§ Provided passage:
╭──

Infection by Zika viruses requires the transmembrane protein AXL, endocytosis and low pH.

The recent Zika virus (ZIKV) outbreak in Brazil has suggested associations of this virus infection with neurological disorders, including microcephaly in newborn infants and Guillian-Barré syndrome in adults. Previous reports have shown that AXL, a transmembrane receptor tyrosine kinase protein, is essential for ZIKV infection of mammalian cells, but this remains controversial. Here, we have assessed the involvement of AXL in the ability of ZIKV to infect mammalian cells, and also the requirement for endocytosis and acidic pH. We demonstrated that AXL is essential for ZIKV infection of human fibroblast cell line HT1080 as the targeted deletion of the gene for AXL in HT1080 cells made them no longer susceptible to ZIKV infection. Our results also showed that infection was prevented by lysosomotropic agents such as ammonium chloride, chloroquine and bafilomycin A1, which neutralize the normally acidic pH of endosomal compartments. Infection by ZIKV was also blocked by chlorpromazine, indicating a requirement for clathrin-mediated endocytosis. Taken together, our findings suggest that AXL most likely serves as an attachment factor for ZIKV on the cell surface, and that productive infection requires endocytosis and delivery of the virus to acidified intracellular compartments.

Functionality of Redox-Active Cysteines Is Required for Restriction of Retroviral Replication by SAMHD1.

╰──

§ Stored data:
╭──

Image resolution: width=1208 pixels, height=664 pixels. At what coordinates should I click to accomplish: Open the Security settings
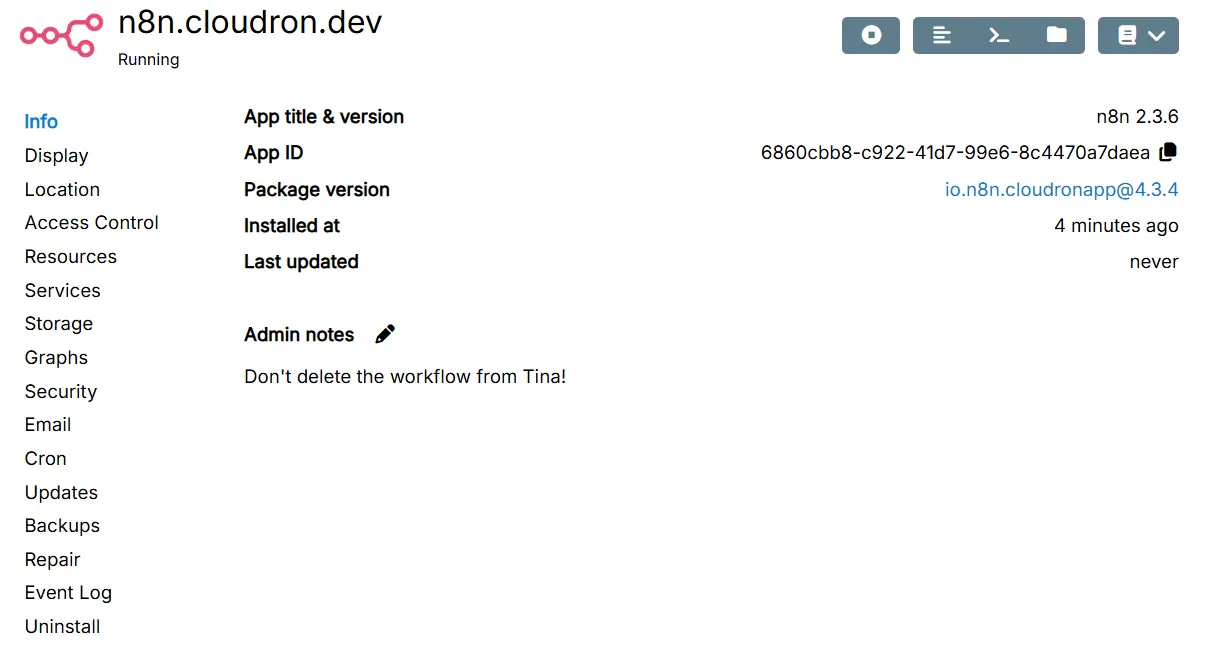60,391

╰──

§ Problem 1: In the virology passage, which human cell line stopped being susceptible to ZIKV infection once its AXL gene was deleted?
§ Problem 2: According to the virology passage, why did ammonium chloride, chloroquine and bafilomycin A1 prevent ZIKV infection?
§ Problem 3: Continue the virology passage from its last line.

§ Answer area 1: The human fibroblast cell line HT1080.

§ Answer area 2: These lysosomotropic agents neutralize the normally acidic pH of endosomal compartments. Productive ZIKV infection requires delivery of the virus to acidified intracellular compartments.

§ Answer area 3:
SAMHD1 is a dNTP triphosphohydrolase (dNTPase) that impairs retroviral replication in a subset of non-cycling immune cells. Here we show that SAMHD1 is a redox-sensitive enzyme and identify three redox-active cysteines within the protein: C341, C350, and C522. The three cysteines reside near one another and the allosteric nucleotide binding site. Mutations C341S and C522S abolish the ability of SAMHD1 to restrict HIV replication, whereas the C350S mutant remains restriction competent. The C522S mutation makes the protein resistant to inhibition by hydrogen peroxide but has no effect on the tetramerization-dependent dNTPase activity of SAMHD1 in vitro or on the ability of SAMHD1 to deplete cellular dNTPs. Our results reveal that enzymatic activation of SAMHD1 via nucleotide-dependent tetramerization is not sufficient for the establishment of the antiviral state and that retroviral restriction depends on the ability of the protein to undergo redox transformations.

Effects of T592 phosphomimetic mutations on tetramer stability and dNTPase activity of SAMHD1 can not explain the retroviral restriction defect.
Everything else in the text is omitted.